Could watching The Thick Of It radicalise you?

The Government's Prevent programme seems to think so

Watching Yes Minister or The Thick Of It could be a sign of far-Right extremism, according to the Gorvenment’s anti-terror programme.

Staff at  the Prevent scheme compiled a list of films, TV programmes and books that could be warning signs of potential extremism - and included both BBC political comedies.

The catalogue, revealed by the Daily Mail, also included the 1955 war film The Dam Busters, 1984 by George Orwell, the BBC’s Great British Railway Journeys, presented by former Conservative minister Michael Portillo and The Complete Works Of William Shakespeare as possible ‘key texts’ for ‘white nationalists/supremacists’.

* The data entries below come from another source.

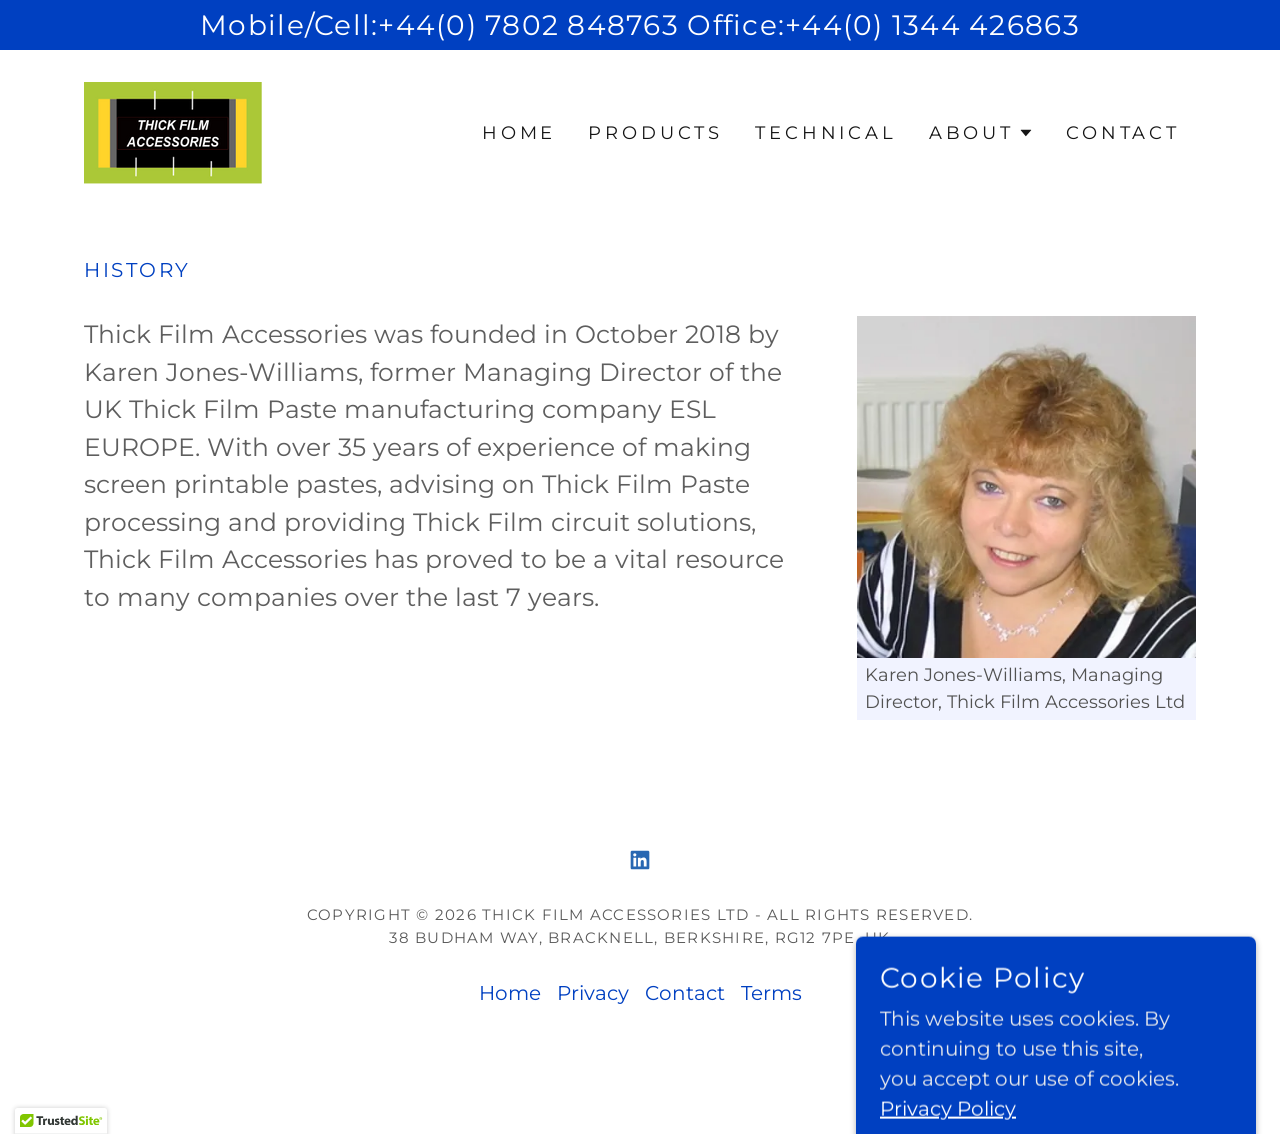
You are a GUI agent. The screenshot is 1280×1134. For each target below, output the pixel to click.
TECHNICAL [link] (826, 133)
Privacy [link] (593, 993)
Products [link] (655, 133)
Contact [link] (1123, 133)
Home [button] (510, 993)
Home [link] (519, 133)
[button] (981, 133)
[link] (173, 131)
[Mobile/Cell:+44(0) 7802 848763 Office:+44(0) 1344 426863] (640, 25)
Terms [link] (771, 993)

Right-leaning writer Douglas Murray obtained the full list and discovered that one of his books had been given a red flag by Prevent. He wrote in The Spectator: ‘A number of books are singled out, the possession or reading of which could point to severe wrongthink and therefore potential radicalisation

‘It seems that RICU [Prevent’s Research Information and Communications Unit ]  is so far off-track that it believes that books identifying the problem that it was itself set up to tackle are in fact a part of the problem.’

The list has emerged following a major review criticised the Prevent scheme by William Shawcross.

His report, published earlier this month, criticised the £49million-a-year scheme Prevent scheme, saying it applied  a ‘double standard’ to Islamist and far-Right threats, prioritising the later.

The report also mentioned  The Canterbury Tales, John le Carre’s spy trilogy Tinker Tailor Soldier Spy, and Sharpe, the ITV drama set in the Napoleonic wars.

Historian Andrew Roberts told the Mail: ‘This is truly extraordinary. This is the reading list of anyone who wants a civilised, liberal, cultured education. It includes some of the greatest works in the Western canon and in some cases – such as Joseph Conrad’s The Secret Agent – powerful critiques of terrorism’.

He added that many names on the list, such as Aldous Huxley and George Orwell ‘were all anti-totalitarian writers’.

The Home Office has accepted all 34 recommendations of William Shawcross's critical report into Prevent.